→ What you will do: From the entries below, return each line in which the string "history" occurs.

·····

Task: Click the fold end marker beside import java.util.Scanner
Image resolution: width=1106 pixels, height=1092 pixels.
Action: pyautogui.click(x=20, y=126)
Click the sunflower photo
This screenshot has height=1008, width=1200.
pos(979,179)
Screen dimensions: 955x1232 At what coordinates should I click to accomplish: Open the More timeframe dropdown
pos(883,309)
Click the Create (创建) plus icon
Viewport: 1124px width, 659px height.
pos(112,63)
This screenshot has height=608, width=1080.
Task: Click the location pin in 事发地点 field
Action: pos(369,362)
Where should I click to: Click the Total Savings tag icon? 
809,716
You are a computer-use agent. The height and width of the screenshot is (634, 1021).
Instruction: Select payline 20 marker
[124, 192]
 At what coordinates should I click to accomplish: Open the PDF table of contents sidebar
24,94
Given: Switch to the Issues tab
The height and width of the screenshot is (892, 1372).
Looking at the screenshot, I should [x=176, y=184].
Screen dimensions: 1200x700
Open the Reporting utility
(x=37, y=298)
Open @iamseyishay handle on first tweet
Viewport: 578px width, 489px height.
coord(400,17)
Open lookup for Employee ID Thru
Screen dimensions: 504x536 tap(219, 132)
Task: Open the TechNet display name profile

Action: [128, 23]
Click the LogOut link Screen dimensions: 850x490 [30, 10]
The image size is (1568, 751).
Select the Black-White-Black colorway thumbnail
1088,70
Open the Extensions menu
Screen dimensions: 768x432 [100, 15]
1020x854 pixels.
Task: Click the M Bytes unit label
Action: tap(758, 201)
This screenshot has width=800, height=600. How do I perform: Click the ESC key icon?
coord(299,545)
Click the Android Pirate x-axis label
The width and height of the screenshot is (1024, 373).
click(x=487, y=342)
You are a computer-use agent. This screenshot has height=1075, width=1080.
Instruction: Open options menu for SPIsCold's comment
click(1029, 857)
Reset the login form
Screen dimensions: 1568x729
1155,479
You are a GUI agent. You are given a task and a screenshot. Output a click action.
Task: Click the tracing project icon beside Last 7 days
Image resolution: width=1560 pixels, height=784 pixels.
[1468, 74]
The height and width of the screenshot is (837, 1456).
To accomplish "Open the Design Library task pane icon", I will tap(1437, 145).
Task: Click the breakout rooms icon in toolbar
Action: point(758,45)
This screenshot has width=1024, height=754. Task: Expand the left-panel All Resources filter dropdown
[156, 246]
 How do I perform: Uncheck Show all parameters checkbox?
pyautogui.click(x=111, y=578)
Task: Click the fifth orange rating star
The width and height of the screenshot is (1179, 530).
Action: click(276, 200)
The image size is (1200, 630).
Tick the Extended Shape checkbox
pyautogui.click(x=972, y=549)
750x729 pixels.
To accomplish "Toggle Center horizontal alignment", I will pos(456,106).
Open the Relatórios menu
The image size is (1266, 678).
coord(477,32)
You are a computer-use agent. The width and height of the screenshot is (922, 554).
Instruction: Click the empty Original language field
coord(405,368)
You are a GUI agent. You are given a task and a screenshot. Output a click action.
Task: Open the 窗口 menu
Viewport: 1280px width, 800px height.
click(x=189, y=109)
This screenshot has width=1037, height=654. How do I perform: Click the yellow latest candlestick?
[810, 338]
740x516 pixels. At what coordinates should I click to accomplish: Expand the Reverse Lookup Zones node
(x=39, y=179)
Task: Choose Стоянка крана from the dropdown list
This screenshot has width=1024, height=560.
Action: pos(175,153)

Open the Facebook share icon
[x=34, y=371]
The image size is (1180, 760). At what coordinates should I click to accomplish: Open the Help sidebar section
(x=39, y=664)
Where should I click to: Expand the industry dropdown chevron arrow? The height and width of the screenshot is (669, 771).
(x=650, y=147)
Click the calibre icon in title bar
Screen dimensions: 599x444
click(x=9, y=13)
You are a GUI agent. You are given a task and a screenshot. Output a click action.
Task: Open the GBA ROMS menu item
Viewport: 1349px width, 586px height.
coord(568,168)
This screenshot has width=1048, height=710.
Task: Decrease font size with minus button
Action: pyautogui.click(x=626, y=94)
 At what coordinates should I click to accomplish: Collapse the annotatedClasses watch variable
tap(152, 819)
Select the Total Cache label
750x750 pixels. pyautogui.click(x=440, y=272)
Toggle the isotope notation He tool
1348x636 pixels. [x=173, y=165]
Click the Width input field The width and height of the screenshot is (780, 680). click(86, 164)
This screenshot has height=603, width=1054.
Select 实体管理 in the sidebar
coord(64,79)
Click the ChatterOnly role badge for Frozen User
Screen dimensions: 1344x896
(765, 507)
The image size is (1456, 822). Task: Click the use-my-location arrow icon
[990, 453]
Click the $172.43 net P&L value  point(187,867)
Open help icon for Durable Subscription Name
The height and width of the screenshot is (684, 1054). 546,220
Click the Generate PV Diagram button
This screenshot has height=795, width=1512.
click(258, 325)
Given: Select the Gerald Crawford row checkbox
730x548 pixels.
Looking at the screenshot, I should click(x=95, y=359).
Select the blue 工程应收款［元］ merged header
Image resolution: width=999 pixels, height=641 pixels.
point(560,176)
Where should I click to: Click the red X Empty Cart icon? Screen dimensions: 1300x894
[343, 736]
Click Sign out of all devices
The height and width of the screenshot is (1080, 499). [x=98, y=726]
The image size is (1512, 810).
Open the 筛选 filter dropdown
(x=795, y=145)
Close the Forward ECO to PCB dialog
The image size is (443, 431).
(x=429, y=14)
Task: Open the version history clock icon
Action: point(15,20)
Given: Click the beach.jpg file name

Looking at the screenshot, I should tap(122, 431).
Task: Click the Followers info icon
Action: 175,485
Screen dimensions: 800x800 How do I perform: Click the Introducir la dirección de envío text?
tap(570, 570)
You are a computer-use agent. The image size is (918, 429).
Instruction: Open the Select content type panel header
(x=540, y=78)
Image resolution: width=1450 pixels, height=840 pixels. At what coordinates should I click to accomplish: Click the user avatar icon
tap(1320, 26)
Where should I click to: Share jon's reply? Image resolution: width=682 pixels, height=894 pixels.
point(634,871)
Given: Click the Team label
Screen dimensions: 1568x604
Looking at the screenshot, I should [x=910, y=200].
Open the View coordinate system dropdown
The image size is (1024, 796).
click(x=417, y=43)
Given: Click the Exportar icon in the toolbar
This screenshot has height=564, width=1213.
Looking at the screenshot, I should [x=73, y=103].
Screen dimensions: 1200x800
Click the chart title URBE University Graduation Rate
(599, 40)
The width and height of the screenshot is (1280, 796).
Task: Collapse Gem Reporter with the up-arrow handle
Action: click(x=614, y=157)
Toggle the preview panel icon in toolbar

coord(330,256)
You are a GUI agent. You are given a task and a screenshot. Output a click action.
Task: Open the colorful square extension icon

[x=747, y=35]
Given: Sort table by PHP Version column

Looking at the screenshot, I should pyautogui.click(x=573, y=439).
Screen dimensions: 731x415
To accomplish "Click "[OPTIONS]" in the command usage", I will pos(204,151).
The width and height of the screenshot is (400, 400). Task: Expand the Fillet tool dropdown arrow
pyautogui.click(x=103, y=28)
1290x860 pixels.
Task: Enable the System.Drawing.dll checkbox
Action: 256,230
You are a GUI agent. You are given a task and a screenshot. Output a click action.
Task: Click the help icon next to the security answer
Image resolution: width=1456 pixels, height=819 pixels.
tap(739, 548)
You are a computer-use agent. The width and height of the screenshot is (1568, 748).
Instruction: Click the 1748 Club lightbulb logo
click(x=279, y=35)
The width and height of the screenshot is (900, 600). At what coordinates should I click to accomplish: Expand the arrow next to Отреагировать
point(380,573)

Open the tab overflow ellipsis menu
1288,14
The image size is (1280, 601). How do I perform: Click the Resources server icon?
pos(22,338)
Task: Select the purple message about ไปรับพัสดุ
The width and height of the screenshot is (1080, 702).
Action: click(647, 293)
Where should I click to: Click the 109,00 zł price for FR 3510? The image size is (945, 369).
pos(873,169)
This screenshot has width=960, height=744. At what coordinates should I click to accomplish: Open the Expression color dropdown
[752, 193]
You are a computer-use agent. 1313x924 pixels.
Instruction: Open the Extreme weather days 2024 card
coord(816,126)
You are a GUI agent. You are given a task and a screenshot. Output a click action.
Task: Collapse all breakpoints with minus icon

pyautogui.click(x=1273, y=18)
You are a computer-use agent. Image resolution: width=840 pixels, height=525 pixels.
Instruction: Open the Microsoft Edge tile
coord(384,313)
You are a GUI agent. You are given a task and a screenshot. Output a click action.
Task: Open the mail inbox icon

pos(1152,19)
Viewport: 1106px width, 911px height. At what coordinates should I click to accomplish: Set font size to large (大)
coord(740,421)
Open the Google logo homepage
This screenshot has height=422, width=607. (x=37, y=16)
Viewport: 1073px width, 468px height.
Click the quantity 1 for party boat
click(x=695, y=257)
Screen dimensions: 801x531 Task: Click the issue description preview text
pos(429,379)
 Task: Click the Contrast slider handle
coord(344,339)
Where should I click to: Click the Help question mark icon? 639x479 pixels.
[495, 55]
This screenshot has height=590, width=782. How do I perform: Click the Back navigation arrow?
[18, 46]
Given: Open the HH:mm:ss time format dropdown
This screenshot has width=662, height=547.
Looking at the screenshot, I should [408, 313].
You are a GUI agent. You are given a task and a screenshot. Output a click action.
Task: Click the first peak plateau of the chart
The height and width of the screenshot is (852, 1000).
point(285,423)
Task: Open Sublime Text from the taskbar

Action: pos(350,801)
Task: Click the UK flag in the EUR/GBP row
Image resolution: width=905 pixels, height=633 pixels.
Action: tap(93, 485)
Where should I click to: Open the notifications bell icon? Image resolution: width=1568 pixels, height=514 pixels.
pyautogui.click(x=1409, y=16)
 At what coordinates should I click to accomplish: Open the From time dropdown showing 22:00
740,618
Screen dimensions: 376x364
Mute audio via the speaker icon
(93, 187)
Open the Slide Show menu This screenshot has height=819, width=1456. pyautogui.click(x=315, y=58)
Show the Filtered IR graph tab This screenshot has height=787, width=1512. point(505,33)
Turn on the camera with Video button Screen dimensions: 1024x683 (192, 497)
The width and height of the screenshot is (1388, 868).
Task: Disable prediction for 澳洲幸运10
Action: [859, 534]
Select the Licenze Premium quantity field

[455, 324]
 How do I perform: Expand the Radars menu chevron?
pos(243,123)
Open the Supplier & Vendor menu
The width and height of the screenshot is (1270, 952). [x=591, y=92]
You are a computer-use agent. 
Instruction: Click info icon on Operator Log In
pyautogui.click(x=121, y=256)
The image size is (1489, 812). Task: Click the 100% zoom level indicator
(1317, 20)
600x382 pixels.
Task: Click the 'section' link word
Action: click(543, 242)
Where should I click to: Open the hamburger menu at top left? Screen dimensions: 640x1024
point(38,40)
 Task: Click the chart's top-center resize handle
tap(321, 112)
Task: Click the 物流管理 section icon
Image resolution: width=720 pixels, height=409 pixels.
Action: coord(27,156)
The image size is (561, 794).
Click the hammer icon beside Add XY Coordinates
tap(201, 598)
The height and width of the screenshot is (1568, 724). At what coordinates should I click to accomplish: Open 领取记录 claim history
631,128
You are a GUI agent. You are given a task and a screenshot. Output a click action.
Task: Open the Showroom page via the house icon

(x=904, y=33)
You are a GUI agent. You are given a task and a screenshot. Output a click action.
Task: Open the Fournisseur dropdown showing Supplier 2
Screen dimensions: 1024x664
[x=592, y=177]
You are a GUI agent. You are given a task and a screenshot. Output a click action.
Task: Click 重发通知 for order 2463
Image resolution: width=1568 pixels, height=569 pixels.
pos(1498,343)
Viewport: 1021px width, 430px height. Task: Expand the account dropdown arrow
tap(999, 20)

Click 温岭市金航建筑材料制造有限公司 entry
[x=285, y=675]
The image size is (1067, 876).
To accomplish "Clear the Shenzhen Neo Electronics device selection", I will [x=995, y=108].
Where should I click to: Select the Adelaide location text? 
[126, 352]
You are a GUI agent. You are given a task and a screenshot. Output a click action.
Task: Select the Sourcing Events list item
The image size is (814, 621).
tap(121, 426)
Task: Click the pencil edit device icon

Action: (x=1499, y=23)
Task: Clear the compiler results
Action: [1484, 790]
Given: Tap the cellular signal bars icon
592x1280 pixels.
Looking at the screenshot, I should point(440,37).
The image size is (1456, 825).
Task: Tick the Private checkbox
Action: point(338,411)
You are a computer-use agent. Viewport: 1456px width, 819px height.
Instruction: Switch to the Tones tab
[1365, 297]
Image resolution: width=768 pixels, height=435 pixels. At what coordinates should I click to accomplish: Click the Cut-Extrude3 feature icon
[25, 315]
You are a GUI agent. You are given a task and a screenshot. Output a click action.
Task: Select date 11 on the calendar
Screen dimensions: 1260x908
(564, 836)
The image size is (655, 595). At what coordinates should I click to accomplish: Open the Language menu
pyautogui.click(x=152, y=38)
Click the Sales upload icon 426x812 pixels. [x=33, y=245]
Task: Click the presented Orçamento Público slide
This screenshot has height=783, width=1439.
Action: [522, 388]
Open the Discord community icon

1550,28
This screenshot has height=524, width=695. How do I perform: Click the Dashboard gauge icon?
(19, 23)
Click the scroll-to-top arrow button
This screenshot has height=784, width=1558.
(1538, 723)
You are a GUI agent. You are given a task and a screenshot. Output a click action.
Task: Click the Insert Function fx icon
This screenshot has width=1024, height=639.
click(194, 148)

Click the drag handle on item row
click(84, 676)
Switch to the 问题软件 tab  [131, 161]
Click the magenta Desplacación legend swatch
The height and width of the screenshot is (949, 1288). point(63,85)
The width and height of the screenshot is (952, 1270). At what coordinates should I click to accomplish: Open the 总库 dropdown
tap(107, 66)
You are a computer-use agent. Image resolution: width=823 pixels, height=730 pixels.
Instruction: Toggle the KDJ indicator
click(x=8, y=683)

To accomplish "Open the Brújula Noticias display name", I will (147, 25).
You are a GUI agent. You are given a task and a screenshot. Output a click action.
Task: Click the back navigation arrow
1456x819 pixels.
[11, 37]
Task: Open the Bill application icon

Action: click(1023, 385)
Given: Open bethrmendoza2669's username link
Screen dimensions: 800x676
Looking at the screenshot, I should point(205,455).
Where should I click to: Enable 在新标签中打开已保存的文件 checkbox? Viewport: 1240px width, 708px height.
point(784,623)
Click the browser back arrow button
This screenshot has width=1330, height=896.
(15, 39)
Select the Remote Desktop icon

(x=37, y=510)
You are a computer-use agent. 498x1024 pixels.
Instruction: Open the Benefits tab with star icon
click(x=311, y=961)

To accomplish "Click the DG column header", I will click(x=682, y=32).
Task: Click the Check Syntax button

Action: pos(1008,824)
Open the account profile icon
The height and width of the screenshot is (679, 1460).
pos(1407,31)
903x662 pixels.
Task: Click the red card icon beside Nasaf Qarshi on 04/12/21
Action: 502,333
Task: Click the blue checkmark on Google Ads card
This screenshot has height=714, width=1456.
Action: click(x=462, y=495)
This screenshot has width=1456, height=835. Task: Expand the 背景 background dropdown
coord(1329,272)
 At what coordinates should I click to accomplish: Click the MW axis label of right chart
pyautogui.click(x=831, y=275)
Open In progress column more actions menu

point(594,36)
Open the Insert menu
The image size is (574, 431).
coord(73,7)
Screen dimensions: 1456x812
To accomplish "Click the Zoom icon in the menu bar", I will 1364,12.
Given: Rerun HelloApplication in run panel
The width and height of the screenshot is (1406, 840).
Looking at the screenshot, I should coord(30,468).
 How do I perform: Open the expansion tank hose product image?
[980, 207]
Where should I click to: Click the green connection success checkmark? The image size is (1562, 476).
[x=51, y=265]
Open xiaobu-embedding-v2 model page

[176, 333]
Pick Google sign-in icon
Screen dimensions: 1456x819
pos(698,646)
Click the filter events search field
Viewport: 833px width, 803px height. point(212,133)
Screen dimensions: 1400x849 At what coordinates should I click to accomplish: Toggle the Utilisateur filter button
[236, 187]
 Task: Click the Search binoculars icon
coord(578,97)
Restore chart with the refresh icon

·····

→ The result:
Task: Open the version history clock icon
The height and width of the screenshot is (1568, 724). At what coordinates should I click to accomplish: Open 领取记录 claim history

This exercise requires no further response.